## About this exercise
In the entries below, find the lines with the word "text" and copy them.

Start of Available data

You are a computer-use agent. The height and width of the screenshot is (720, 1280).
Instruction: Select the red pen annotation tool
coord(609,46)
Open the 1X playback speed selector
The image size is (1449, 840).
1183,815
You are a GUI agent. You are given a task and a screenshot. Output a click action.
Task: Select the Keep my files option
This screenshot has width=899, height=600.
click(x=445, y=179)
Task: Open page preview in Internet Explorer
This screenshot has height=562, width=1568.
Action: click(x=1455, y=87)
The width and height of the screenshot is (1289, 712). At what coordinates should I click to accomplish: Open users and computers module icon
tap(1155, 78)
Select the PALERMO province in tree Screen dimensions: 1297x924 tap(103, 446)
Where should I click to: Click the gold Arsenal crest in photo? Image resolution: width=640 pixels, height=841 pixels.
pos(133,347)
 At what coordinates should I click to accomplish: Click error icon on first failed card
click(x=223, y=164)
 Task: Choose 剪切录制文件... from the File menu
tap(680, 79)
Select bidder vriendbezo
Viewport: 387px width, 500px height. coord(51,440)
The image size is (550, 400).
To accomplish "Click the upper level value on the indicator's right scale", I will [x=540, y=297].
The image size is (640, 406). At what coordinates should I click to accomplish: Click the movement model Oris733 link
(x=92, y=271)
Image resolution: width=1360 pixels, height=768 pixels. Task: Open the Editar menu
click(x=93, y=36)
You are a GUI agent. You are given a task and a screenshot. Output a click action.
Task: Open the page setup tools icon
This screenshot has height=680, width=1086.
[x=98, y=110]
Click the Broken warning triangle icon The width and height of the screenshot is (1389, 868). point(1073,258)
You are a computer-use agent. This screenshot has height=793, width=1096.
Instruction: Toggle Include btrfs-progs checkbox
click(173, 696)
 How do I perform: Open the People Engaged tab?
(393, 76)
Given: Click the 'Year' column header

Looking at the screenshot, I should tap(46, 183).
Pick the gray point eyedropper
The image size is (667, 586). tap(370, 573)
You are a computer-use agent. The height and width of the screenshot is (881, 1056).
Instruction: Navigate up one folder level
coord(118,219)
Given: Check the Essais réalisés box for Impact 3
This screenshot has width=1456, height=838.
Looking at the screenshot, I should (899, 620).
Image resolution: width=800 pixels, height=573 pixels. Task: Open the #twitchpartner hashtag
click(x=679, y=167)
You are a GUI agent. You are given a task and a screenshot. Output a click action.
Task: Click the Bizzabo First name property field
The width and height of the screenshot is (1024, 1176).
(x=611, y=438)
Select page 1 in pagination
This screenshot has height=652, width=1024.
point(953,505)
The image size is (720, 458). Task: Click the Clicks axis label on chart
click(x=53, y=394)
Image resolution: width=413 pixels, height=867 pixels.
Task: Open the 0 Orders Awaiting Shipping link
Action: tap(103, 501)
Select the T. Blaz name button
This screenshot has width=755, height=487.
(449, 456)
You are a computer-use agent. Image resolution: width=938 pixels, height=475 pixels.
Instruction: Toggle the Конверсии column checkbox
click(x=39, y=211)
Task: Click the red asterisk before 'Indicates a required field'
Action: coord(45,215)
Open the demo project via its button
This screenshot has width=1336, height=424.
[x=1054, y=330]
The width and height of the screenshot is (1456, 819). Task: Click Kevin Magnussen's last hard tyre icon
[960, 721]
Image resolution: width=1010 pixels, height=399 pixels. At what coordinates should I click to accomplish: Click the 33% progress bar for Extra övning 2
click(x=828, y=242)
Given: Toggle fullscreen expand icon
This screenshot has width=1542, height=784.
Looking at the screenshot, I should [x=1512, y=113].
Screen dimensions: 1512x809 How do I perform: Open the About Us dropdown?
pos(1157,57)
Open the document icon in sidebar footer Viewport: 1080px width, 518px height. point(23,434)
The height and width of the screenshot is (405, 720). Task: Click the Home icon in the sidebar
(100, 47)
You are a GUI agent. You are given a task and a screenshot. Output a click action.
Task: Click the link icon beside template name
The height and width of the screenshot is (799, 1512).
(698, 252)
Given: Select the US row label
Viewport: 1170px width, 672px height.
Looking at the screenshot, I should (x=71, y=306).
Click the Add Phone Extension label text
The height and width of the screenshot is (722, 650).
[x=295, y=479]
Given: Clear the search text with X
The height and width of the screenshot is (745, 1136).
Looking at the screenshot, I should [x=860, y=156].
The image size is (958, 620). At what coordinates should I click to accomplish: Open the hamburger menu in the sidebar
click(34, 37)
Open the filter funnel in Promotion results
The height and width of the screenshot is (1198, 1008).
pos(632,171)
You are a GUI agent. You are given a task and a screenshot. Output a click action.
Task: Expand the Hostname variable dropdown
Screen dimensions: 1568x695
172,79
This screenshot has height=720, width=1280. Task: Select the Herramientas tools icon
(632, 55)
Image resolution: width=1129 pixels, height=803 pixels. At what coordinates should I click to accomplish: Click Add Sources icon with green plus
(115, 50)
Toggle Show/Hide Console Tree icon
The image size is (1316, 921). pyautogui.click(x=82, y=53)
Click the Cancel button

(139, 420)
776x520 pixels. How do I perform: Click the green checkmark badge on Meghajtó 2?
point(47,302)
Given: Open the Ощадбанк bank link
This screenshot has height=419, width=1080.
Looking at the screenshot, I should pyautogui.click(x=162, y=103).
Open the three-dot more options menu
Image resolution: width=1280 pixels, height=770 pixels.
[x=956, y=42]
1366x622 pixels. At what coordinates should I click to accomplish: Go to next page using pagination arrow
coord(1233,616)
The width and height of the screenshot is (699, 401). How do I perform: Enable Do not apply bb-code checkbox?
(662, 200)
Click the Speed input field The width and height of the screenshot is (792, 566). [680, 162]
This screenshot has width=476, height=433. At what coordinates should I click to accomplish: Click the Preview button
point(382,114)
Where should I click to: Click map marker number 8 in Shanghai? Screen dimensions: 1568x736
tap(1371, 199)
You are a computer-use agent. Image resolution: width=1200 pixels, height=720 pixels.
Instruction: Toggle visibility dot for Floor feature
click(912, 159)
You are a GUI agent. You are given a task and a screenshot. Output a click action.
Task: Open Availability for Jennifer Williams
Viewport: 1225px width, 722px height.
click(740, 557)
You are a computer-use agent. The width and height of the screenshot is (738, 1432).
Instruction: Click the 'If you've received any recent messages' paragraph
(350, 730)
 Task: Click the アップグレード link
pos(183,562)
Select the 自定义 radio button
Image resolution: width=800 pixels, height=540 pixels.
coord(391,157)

End of Available data

## Exercise solution
Click the Add Phone Extension label text
Given: Clear the search text with X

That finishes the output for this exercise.